Stored data:
::::::

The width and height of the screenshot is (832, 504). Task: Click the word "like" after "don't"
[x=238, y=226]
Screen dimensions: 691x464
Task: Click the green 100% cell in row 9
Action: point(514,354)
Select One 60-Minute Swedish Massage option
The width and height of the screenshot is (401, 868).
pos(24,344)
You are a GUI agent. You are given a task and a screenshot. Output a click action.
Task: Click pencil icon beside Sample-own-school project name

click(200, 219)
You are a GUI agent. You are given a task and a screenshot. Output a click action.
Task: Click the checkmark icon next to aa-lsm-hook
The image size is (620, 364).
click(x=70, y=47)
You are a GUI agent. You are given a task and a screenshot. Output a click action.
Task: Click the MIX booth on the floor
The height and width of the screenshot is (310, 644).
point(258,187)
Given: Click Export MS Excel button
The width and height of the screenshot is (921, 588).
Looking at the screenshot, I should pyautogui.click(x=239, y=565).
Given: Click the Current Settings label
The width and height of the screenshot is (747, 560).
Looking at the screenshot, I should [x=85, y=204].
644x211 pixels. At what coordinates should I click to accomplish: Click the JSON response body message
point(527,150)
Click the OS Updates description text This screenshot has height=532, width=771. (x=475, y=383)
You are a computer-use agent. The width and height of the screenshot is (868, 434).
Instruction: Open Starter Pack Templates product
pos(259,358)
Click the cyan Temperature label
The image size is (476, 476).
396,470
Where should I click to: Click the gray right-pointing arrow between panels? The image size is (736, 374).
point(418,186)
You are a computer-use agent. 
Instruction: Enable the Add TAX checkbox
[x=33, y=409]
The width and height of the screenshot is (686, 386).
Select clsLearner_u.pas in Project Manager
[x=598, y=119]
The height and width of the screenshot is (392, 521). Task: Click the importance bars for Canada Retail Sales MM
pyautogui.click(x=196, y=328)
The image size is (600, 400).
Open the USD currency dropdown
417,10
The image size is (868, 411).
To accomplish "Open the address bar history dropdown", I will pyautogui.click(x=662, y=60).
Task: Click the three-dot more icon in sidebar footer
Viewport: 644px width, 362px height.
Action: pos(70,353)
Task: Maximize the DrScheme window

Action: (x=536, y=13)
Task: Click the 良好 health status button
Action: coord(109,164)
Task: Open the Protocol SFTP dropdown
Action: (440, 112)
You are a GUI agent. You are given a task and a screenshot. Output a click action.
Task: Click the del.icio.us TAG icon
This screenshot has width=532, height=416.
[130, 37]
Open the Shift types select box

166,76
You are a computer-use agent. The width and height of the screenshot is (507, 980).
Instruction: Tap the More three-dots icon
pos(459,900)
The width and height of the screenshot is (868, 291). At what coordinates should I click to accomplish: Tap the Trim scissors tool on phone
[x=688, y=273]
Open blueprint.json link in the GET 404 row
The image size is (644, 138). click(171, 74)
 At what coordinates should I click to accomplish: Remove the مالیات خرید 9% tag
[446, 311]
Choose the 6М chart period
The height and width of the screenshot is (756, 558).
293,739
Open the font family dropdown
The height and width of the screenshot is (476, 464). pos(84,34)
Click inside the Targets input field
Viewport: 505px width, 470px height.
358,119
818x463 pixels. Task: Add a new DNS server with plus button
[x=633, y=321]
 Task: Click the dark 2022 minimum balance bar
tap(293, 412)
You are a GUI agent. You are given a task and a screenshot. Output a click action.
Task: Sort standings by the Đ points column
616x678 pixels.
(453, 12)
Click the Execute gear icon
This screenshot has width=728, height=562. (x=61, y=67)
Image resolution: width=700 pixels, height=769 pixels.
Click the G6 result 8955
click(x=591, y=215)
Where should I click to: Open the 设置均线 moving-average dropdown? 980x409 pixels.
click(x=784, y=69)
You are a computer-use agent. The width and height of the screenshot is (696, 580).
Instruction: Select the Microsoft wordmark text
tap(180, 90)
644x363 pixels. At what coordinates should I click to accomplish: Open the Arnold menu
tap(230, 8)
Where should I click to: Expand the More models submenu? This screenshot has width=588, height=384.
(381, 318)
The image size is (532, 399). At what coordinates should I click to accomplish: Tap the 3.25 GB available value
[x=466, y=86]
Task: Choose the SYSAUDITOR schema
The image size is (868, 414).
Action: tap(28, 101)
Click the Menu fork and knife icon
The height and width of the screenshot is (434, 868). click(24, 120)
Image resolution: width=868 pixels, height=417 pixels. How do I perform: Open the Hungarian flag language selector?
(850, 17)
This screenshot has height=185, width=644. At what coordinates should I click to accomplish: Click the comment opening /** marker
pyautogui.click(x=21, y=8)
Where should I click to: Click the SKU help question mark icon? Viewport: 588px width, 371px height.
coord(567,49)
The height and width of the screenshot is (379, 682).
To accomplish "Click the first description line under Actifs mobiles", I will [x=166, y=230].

::::::

● **Problem to solve**: Return every entry exactly as given.

● **Solved exercise**:
The width and height of the screenshot is (832, 504). Task: Click the word "like" after "don't"
[x=238, y=226]
Screen dimensions: 691x464
Task: Click the green 100% cell in row 9
Action: point(514,354)
Select One 60-Minute Swedish Massage option
The width and height of the screenshot is (401, 868).
pos(24,344)
You are a GUI agent. You are given a task and a screenshot. Output a click action.
Task: Click pencil icon beside Sample-own-school project name

click(200, 219)
You are a GUI agent. You are given a task and a screenshot. Output a click action.
Task: Click the checkmark icon next to aa-lsm-hook
The image size is (620, 364).
click(x=70, y=47)
You are a GUI agent. You are given a task and a screenshot. Output a click action.
Task: Click the MIX booth on the floor
The height and width of the screenshot is (310, 644).
point(258,187)
Given: Click Export MS Excel button
The width and height of the screenshot is (921, 588).
Looking at the screenshot, I should pyautogui.click(x=239, y=565).
Given: Click the Current Settings label
The width and height of the screenshot is (747, 560).
Looking at the screenshot, I should [x=85, y=204].
644x211 pixels. At what coordinates should I click to accomplish: Click the JSON response body message
point(527,150)
Click the OS Updates description text This screenshot has height=532, width=771. (x=475, y=383)
You are a computer-use agent. The width and height of the screenshot is (868, 434).
Instruction: Open Starter Pack Templates product
pos(259,358)
Click the cyan Temperature label
The image size is (476, 476).
396,470
Where should I click to: Click the gray right-pointing arrow between panels? The image size is (736, 374).
point(418,186)
You are a computer-use agent. 
Instruction: Enable the Add TAX checkbox
[x=33, y=409]
The width and height of the screenshot is (686, 386).
Select clsLearner_u.pas in Project Manager
[x=598, y=119]
The height and width of the screenshot is (392, 521). Task: Click the importance bars for Canada Retail Sales MM
pyautogui.click(x=196, y=328)
The image size is (600, 400).
Open the USD currency dropdown
417,10
The image size is (868, 411).
To accomplish "Open the address bar history dropdown", I will pyautogui.click(x=662, y=60).
Task: Click the three-dot more icon in sidebar footer
Viewport: 644px width, 362px height.
Action: pos(70,353)
Task: Maximize the DrScheme window

Action: (x=536, y=13)
Task: Click the 良好 health status button
Action: coord(109,164)
Task: Open the Protocol SFTP dropdown
Action: (440, 112)
You are a GUI agent. You are given a task and a screenshot. Output a click action.
Task: Click the del.icio.us TAG icon
This screenshot has width=532, height=416.
[130, 37]
Open the Shift types select box

166,76
You are a computer-use agent. The width and height of the screenshot is (507, 980).
Instruction: Tap the More three-dots icon
pos(459,900)
The width and height of the screenshot is (868, 291). At what coordinates should I click to accomplish: Tap the Trim scissors tool on phone
[x=688, y=273]
Open blueprint.json link in the GET 404 row
The image size is (644, 138). click(171, 74)
 At what coordinates should I click to accomplish: Remove the مالیات خرید 9% tag
[446, 311]
Choose the 6М chart period
The height and width of the screenshot is (756, 558).
293,739
Open the font family dropdown
The height and width of the screenshot is (476, 464). pos(84,34)
Click inside the Targets input field
Viewport: 505px width, 470px height.
358,119
818x463 pixels. Task: Add a new DNS server with plus button
[x=633, y=321]
 Task: Click the dark 2022 minimum balance bar
tap(293, 412)
You are a GUI agent. You are given a task and a screenshot. Output a click action.
Task: Sort standings by the Đ points column
616x678 pixels.
(453, 12)
Click the Execute gear icon
This screenshot has width=728, height=562. (x=61, y=67)
Image resolution: width=700 pixels, height=769 pixels.
Click the G6 result 8955
click(x=591, y=215)
Where should I click to: Open the 设置均线 moving-average dropdown? 980x409 pixels.
click(x=784, y=69)
You are a computer-use agent. The width and height of the screenshot is (696, 580).
Instruction: Select the Microsoft wordmark text
tap(180, 90)
644x363 pixels. At what coordinates should I click to accomplish: Open the Arnold menu
tap(230, 8)
Where should I click to: Expand the More models submenu? This screenshot has width=588, height=384.
(381, 318)
The image size is (532, 399). At what coordinates should I click to accomplish: Tap the 3.25 GB available value
[x=466, y=86]
Task: Choose the SYSAUDITOR schema
The image size is (868, 414).
Action: tap(28, 101)
Click the Menu fork and knife icon
The height and width of the screenshot is (434, 868). click(24, 120)
Image resolution: width=868 pixels, height=417 pixels. How do I perform: Open the Hungarian flag language selector?
(850, 17)
This screenshot has height=185, width=644. At what coordinates should I click to accomplish: Click the comment opening /** marker
pyautogui.click(x=21, y=8)
Where should I click to: Click the SKU help question mark icon? Viewport: 588px width, 371px height.
coord(567,49)
The height and width of the screenshot is (379, 682).
To accomplish "Click the first description line under Actifs mobiles", I will [x=166, y=230].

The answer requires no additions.